No domingo 21 de setembro, um incêndio de grandes proporções destruiu mais de 10 mil m² de vegetação na Serra da Cantareira. O fogo, noticiado por veículos como UOL e G1, ameaçou a fauna silvestre, animais domésticos e residências. O primeiro alerta partiu pouco antes das 10h, à gestão do Jardim da Montanha, loteamento onde as chamas começaram.
Às 10h20, acionei o Corpo de Bombeiros, a gestão do Parque Estadual da Cantareira, a coordenação do programa estadual SP Sem Fogo e a administração do recém-inaugurado Parque Linear Córrego do Bispo, que integra o conjunto de parques da Borda da Cantareira, planejados à preservação da Serra e de seus mananciais. Ele recebeu aporte de R$ 4 milhões num sistema de monitoramento para prevenção aos incêndios, além de equipamentos que incluem veículos e brigadistas temporários. Também comuniquei a Secretaria Municipal de Meio Ambiente, solicitando apoio para o acionamento da Defesa Civil de Mairiporã, já que tentativas diretas, até então, haviam sido frustradas.
Trinta minutos depois, estavam todos na ocorrência, exceto a equipe da Defesa Civil de Mairiporã. Na segunda-feira, 22, um dia após a ausência no incêndio, a página do Instagram da Prefeitura de Mairiporã exibia um vídeo bem humorado do responsável pela área. Ele trazia um alerta sobre a incidência de chuvas – chuva muito comemorada no final da tarde de domingo, para apagar o incêndio que já havia atravessado a estrada, graças às fortes rajadas de ventos.
Em 23 de setembro, outra postagem: um card afirmava “diga não às queimadas. Mairiporã faz parte dessa luta. Queimada é crime”. Curiosamente, a legenda citava os incêndios de 2024 no estado e divulgava o contato da Defesa Civil paulista. Nenhuma referência ao que havia acabado de ocorrer no município. Como se não fosse urgente, numa cidade com mais de 80% de cobertura florestal, ter um plano de prevenção, monitoramento, controle e combate aos incêndios florestais. Como se não precisássemos do apoio e atuação da Defesa Civil, da gestão pública municipal, na fase de prevenção com limpeza de biomassa das vias, com campanhas de conscientização e educação ambiental, com atuação no front para o combate aos incêndios que se espalham pela cidade e para responsabilizar aqueles que causam todo esse prejuízo ambiental.
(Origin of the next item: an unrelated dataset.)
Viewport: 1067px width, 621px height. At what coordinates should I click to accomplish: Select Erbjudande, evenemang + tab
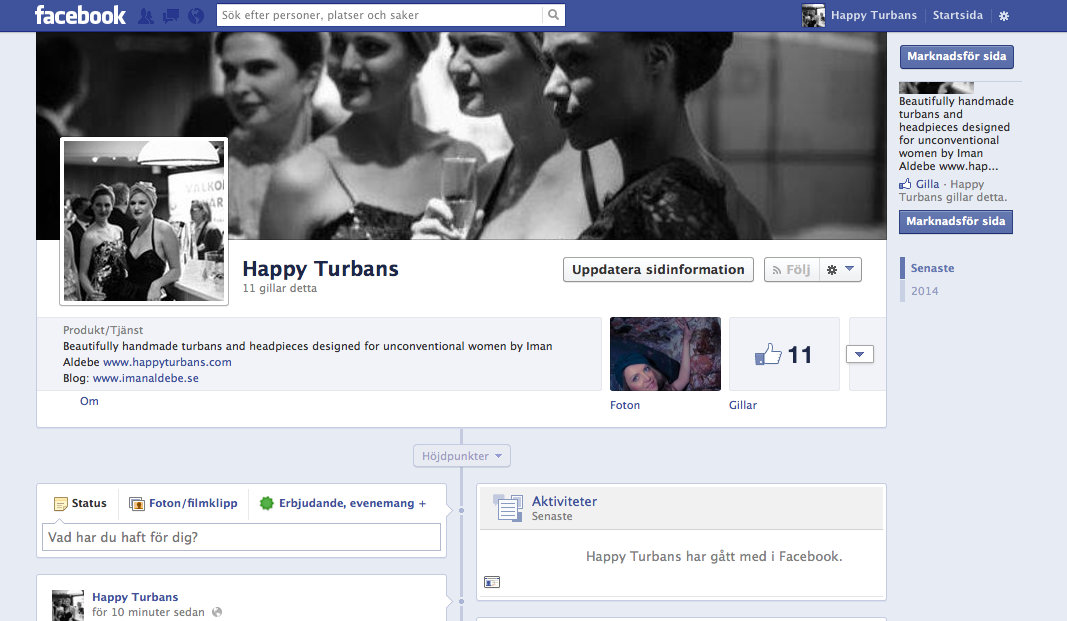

É diante desse cenário, de incêndios em Mairiporã, na Serra da Cantareira, da ausência do poder público que nasce a Caxinguelê, primeira Brigada Popular Florestal da cidade. Foram meses de formação, articulação e criação de uma rede de apoio. No dia 21, ela estava presente. Já não estamos sozinhos.
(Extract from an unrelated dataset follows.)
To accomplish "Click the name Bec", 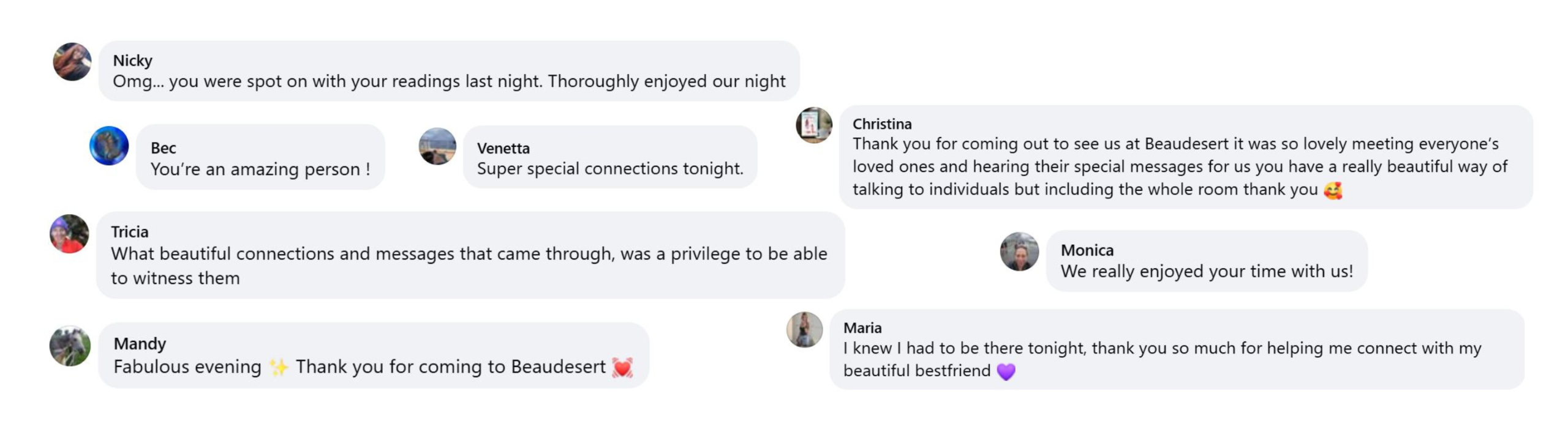I will (163, 148).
Porque não é mato pegando fogo, como muitas vezes ouvimos ao ligar 193, sem conseguir endereçar a floresta para atendimento. É o nosso lar e de tantas outras espécies. Nós nos organizamos para defender nossa floresta. Mas é preciso mais!
Os incêndios florestais têm se tornado uma preocupação cada vez maior, à medida que enfrentamos os desafios das mudanças climáticas. Previstas no plano de adaptação, as brigadas voluntárias e comunitárias agem muitas vezes como a primeira linha de defesa. São eficazes na prevenção, porém com pouco ou sem nenhum recurso financeiro. Sua proximidade com as áreas afetadas e seu conhecimento do território desempenham um papel importante.
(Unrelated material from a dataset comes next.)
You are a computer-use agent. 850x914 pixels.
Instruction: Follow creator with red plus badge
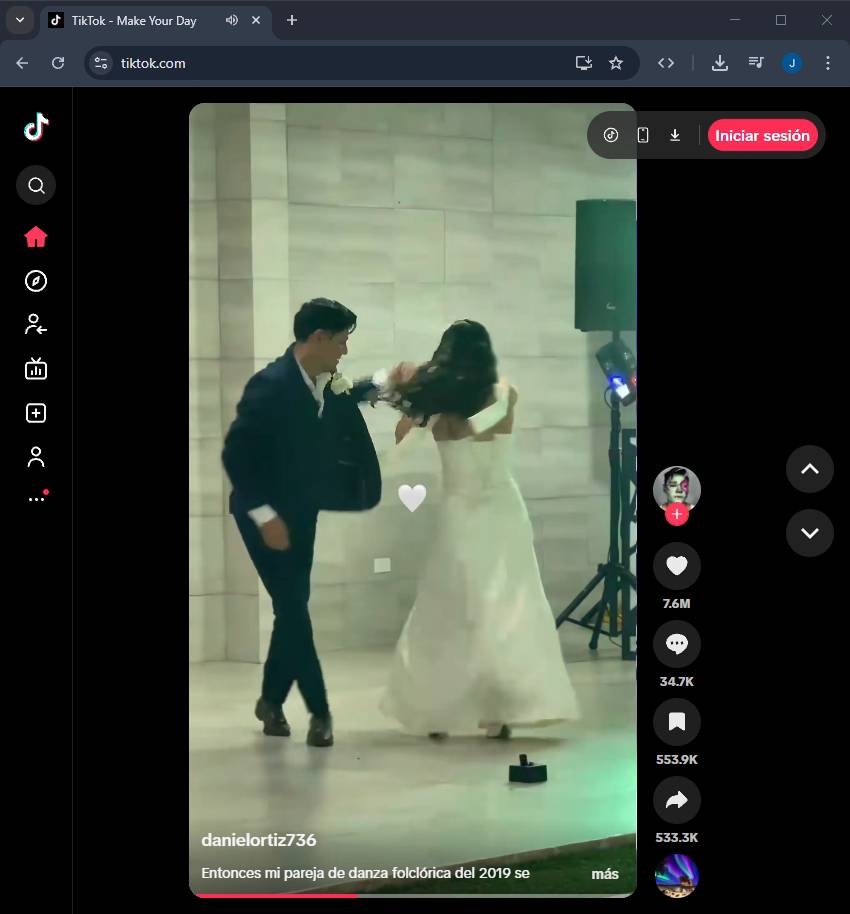[677, 515]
Os incêndios florestais são catástrofes. Geram perda de cobertura vegetal, emissão de gases do efeito estufa, risco à vida e à saúde de moradores, perda de biodiversidade, impacto no abastecimento de água quando áreas de manancial sofrem queimadas. Investir na criação e apoio a brigadas florestais leva à prevenção, à ampliação da possibilidade de combate inicial aos focos e ao ganho de comunicação entre população e órgãos oficiais. Parafraseando o slogan da Defesa Civil, brigadistas têm que ser “todos nós”.